There are a number of funders in the venture capital space. And while they each look a little different, they’re basically all the same — dealing with the same kind of contract with the same terms, but goes by different names. There is corporate venture capital, institutional venture capital, and direct venture capital by high-net-worth individuals.
There are also small business investment companies that are funded and chartered by the government. There are also small funds, some of which have specific categorical targets, such as tech, and large “spray-and-pray” funds that back companies from many different categories. And the ecosystem continues to evolve.
“More and more, new kinds of people and new kinds of organizations are finding that venture capital investment is not the spooky business that we always thought it was — that you had to come down out of the heavens or something to know how to do venture capital,” says David Brophy, Professor of Finance, Ross School of Business, University of Michigan. “More and more, people are finding out how to do it.”
Organizations, he says, tend to self-regulate — if they’re not doing well in it, they don't do very much of it. But still, while many in the venture capital world are looking to use their early-stage investments to do something good for the for economy, local or national, Brophy says there is a problem that’s been identified in the ecosystem he’s working to address: communication among all the VC entities.

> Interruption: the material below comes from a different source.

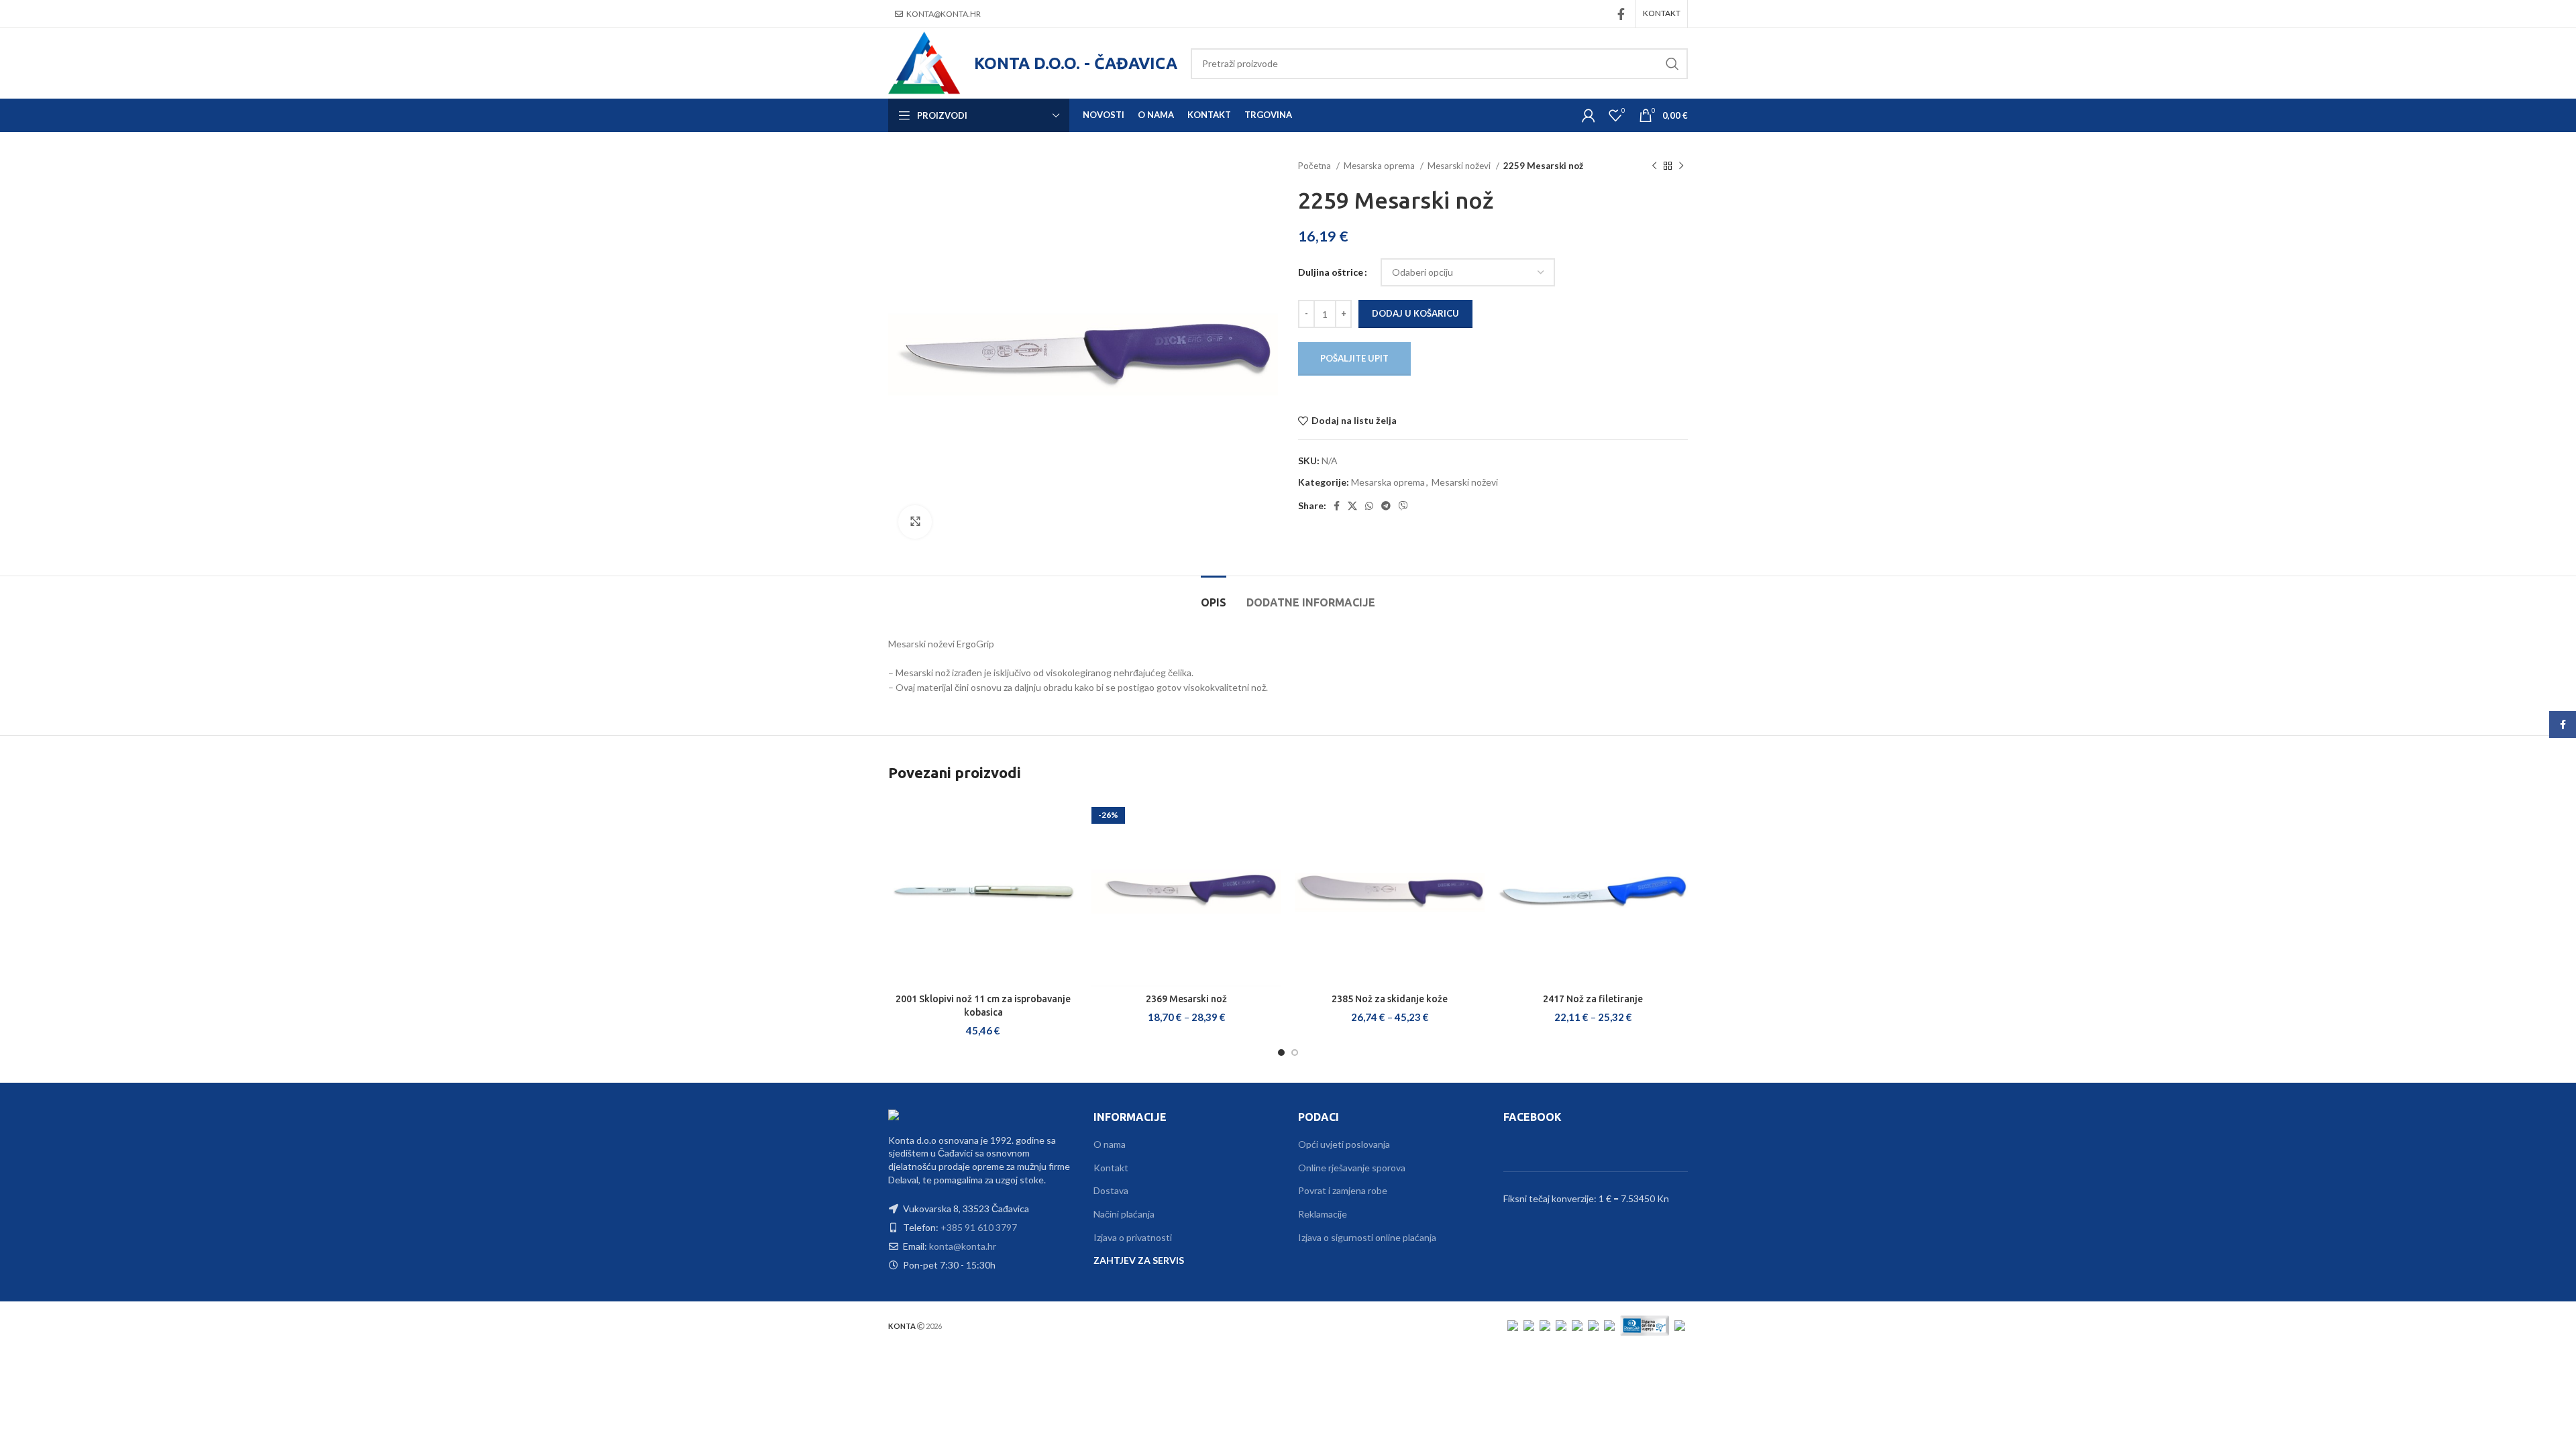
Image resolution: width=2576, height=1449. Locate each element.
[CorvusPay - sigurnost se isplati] (1680, 1324)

“There is a sort of a built-in unwillingness to do that, probably because many of them are self-supporting — they have to get business on their own and I'm not going to give you the piece of business I have, that kind of attitude,” Brophy says. “But if we could pull them together, I think we would find that there's a lot of common ground and there's a lot of opportunity for everybody to share in the upside of doing this kind of work.”
In Michigan, for instance, Brophy says the early-stage funding ecosystem has come a long way, but still has a ways to go.
“We have big institutions. Our endowment at Michigan is number two among endowments. And so we've got a lot of local capital. The State of Michigan is a big player in this. But as I said before, they tend to be thematic and they tend to go where the deals are. We can't rely on local institutional pools to turn their funding inward until and unless we earn it. If we want to get more and better venture capital in Michigan, we just got to come up with better companies because if you look at the companies that have raised money, they have done a sterling job. So it can be done, and it is being done, it's just not being done in large enough numbers yet. It'll come. But it's a bit down the road.”
Brophy spoke on the Smart Business Dealmakers Podcast about the venture capital ecosystem and what its continued growth means for Michigan, the Detroit region, and the scale-up community that’s looking for growth capital.